You will bring forth a son who will be a universal ruler [Chakravartin]. If he should abandon earthly desires, and quit his kingdom and palace to become a religious teacher out of love for the world, he will become the Buddha, and give joy and immortality1 to all flesh."

Another portent is related in the Lalita Vistara :"The night on which the future Buddha entered his mother's womb, on that same night a huge white lotus, springing from the waters and parting the earth for sixty-eight millions of yoganas [a yogana is the day's march of an army, seven miles], rose up into the middle of the world of Brahma.

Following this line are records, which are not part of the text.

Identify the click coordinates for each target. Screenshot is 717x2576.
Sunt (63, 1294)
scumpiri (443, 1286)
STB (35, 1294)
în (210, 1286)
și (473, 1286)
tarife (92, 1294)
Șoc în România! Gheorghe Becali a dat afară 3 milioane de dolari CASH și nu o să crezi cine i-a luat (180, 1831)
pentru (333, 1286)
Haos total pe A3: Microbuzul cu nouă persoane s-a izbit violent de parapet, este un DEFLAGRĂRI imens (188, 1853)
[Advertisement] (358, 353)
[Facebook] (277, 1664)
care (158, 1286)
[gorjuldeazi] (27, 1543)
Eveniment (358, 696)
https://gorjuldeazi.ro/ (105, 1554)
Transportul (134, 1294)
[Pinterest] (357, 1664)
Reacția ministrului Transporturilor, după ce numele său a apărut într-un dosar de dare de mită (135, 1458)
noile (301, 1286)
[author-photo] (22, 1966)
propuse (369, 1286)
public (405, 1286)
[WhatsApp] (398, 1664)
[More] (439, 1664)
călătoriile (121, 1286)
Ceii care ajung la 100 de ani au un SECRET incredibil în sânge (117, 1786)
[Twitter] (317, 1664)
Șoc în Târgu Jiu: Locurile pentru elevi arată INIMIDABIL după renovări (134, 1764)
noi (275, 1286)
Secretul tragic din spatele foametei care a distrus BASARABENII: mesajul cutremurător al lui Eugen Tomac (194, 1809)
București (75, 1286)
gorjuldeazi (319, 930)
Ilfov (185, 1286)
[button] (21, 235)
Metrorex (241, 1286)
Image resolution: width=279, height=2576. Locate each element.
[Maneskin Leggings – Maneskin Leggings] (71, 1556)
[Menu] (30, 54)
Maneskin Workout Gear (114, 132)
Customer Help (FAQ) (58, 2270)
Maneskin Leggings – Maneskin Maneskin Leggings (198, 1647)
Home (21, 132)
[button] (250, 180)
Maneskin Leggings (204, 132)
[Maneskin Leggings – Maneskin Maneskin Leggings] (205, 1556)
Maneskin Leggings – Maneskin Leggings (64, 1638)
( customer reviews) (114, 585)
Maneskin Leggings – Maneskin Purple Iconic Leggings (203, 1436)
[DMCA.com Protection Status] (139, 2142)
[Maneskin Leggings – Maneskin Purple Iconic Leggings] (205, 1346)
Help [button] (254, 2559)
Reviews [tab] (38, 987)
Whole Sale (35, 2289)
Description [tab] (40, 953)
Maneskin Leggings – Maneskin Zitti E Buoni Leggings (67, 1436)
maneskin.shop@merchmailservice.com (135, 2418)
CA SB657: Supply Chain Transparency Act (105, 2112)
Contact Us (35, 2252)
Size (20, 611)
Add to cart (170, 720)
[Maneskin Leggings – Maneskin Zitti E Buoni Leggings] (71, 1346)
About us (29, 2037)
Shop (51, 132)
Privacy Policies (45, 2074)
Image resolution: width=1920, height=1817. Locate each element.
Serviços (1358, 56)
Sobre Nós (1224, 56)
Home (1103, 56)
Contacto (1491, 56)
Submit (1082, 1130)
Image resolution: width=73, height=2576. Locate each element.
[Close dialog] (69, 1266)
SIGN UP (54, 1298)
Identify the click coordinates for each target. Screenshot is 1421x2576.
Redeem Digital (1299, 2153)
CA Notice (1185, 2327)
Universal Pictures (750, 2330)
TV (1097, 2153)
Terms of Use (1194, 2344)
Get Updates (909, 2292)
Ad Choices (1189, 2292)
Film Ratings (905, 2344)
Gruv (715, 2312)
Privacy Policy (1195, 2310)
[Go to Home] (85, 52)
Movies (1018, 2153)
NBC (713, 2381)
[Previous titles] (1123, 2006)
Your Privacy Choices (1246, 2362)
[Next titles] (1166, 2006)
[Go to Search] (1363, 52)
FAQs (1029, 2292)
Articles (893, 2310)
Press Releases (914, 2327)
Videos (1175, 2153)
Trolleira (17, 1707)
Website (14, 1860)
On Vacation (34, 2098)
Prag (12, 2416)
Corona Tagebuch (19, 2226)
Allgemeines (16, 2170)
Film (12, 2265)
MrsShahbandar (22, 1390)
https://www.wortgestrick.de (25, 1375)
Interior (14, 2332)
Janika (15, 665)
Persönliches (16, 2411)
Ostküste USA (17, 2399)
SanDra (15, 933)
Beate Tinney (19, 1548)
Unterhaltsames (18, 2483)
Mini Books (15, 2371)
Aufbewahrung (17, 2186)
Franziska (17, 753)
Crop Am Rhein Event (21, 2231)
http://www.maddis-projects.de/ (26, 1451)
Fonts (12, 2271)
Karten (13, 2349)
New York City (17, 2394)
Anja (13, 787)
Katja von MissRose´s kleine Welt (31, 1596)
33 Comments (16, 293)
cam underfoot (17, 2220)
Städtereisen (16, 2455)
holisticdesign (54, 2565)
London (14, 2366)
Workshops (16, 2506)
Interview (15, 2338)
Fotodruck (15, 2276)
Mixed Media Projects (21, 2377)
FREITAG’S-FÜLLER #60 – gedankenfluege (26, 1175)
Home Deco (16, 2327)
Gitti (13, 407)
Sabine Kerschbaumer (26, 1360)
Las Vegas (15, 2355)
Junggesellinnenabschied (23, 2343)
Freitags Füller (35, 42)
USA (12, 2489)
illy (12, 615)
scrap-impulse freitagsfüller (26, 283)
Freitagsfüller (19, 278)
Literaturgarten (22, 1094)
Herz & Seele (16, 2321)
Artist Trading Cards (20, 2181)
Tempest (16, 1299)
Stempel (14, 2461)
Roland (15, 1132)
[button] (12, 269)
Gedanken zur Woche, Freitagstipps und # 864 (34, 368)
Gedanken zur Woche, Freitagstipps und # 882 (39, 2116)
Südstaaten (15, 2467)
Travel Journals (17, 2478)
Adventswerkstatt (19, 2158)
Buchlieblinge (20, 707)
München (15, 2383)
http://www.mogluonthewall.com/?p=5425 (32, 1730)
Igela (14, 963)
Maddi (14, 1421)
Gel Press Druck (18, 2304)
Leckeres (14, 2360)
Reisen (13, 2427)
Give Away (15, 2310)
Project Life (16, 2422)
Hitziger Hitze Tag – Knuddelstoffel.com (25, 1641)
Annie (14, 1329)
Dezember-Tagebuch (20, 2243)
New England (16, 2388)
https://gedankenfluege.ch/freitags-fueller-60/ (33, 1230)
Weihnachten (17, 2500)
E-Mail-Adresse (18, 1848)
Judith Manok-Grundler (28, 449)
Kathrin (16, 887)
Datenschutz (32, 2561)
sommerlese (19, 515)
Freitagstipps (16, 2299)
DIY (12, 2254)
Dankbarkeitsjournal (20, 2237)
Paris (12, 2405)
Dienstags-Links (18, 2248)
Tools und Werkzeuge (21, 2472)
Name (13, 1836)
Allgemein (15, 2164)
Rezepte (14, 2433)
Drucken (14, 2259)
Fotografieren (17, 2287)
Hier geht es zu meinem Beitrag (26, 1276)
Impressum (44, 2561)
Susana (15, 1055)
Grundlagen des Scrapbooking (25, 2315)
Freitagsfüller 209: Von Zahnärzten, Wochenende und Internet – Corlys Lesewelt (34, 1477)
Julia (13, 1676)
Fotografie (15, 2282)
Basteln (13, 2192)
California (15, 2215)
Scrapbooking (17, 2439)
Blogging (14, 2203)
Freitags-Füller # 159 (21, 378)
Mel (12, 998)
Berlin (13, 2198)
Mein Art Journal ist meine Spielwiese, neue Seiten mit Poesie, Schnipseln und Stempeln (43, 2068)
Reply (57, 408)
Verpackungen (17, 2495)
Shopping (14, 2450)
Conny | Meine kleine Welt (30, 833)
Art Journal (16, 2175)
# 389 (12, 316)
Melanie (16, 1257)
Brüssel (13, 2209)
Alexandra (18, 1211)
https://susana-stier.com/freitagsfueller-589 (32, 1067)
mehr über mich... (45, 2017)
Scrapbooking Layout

This lotus only the Guide of men and Brahma are able to perceive. All that there is of life and creative essence in the three thousand great thousand worlds [the Kosmos] is collected in the dewdrops of this mighty lotus. This essence, drained off in a cup of lapis lazuli, was given to the future Buddha to drink."

The lotus is a symbol of Mâyâ, the universal mother, and the creative essence is the Golden Germ of the Rig-Veda.

During the time that the future Buddha was in his mother's womb, her body was transparent, so that she

1 Amrita, Pâli amata, means "non-death." How Dr. Rhys Davids has transformed it into "death" may be seen in the "Hibbert Lectures," pp. 109 and 137.